Gram Parsons

GP
Grevious Angel


GP (Warner Brothers ’73, Reprise '90) Rating: A-
“It was sort of funky country. Not quite rock, but beyond traditional country.” So said Hugh Davis about Gram Parsons' lone two solo albums, GP and Grevious Angel, which continued along the path initially explored on the The Gilded Palace Of Sin. Parsons himself dubbed it “Cosmic American Music,” which seems ill-fitting given the earthy nature of his songs, which focus lyrically around sad country staples such as lost love and doomed relationships among untrustworthy lovers. Musically he relies on violins and pedal steel guitars alongside more rock minded instrumentation, with Elvis’ backing band doing the honors on fresh interpretations of some old country standards. On GP, Parsons also adds several stellar new compositions of his own, in particular “A Song For You” and “She,” both of which are hauntingly lovely. These ballads are where Gram is at his most effective, as they showcase Parsons' fragile voice to aching effect, while newcomer Emmylou Harris (who would later become a major solo star in her own right) lends luminous vocal support on several songs, including "We'll Sweep Out the Ashes in the Morning" and "That's All It Took," fine duets on which Emmylou actually outshines Gram (she'd make a career out of doing just that to many a fine male singer). Elsewhere, "Still Feeling Blue" is a catchy, briskly paced song about loss, Tompass Glaser/Harlan Howard's "Streets Of Baltimore" is an impressive story song with great lyrics, and I’m also partial to his surprisingly effective cover of the J. Geils Band’s “Cry One More Time.” That’s probably the highlight for me on the album's considerably less successful second half, as perhaps too many late nights with buddy Keith Richards prevented Parsons from completely realizing his enormous potential, but GP was still a pretty great first solo outing.

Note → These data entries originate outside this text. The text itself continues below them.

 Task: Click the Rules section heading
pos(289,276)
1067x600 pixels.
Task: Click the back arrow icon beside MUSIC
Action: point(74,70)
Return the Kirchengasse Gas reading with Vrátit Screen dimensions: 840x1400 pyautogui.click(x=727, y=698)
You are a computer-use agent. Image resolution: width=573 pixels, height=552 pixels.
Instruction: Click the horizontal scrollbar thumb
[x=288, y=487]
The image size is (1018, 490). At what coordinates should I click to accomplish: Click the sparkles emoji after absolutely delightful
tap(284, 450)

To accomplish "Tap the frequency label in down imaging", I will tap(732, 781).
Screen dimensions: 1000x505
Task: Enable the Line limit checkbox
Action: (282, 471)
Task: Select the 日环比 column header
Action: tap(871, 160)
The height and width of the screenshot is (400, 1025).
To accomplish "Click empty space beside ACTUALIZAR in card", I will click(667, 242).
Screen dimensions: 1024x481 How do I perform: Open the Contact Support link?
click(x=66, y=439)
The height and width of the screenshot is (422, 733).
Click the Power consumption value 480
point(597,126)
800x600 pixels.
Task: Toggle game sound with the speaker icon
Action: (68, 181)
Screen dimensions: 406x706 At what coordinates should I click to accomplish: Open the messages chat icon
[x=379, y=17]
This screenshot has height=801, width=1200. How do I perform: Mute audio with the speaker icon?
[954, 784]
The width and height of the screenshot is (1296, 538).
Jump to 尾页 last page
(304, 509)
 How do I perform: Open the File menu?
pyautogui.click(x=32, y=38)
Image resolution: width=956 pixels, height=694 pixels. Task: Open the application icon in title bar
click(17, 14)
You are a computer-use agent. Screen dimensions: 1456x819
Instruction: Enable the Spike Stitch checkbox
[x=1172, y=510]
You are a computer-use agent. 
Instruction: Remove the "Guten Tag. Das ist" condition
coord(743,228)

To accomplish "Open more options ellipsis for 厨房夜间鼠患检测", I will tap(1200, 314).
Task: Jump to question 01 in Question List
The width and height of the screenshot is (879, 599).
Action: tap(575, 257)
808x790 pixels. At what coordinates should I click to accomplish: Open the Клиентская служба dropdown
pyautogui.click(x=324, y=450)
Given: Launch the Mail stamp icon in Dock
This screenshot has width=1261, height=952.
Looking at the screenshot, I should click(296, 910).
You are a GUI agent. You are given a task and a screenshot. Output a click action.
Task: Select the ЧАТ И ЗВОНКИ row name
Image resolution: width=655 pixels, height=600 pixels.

Grevious Angel (Warner Brothers ’74, Reprise '90) Rating: A-
Completed right before his tragic drug related death at the age of 26, Grievous Angel features a slightly stronger and more consistent set of songs than GP, while Emmylou Harris assumes an increased role (again that’s a good thing). Her angelic vocals grace many a sad and beautiful ballad, while evocative lines like “her words still dance inside my head, her comb still lies beside my bed, and the sun comes up without her, it just doesn’t know she’s gone” are hard to shake, as Parsons wisely concentrates on slow story songs filled with heartache. He also reprises his most famous song, “Hickory Wind,” with Emmylou (it had previously appeared on The Byrds' Sweetheart Of The Rodeo) during the “Medley Live From Northern Quebec” (actually cut in the studio with Gram and friends adding annoying crowd noises), and transforms The Everly Brothers' “Love Hurts” into a shatteringly spare performance. "Return Of The Grevious Angel," "Hearts On Fire," "Brass Buttons," "$1000 Wedding," and "In My Hour Of Darkness" are of a similarly high quality, though faster paced songs such as "I Can't Dance," "Cash On The Barrelhead," and "Ooh Las Vegas" are again much less impressive. In short, Gram Parsons was a graceful songwriter with a sharp eye for gathering outside material, and though I’m generally not a big country music fan (at least not the honky tonk kind), I find myself highly moved by much of his music. His sad early passing and relatively meager sales ensured that he would always remain a cult figure, but his immense influence on artists that followed and a small but strong body of work should ensure that he'll continue to live on in the hearts of his dedicated fans. Note: In 1990, Reprise Records released both of his solo albums together onto a single cd, with informative liner notes and lyrics to each song, making for a great value cd.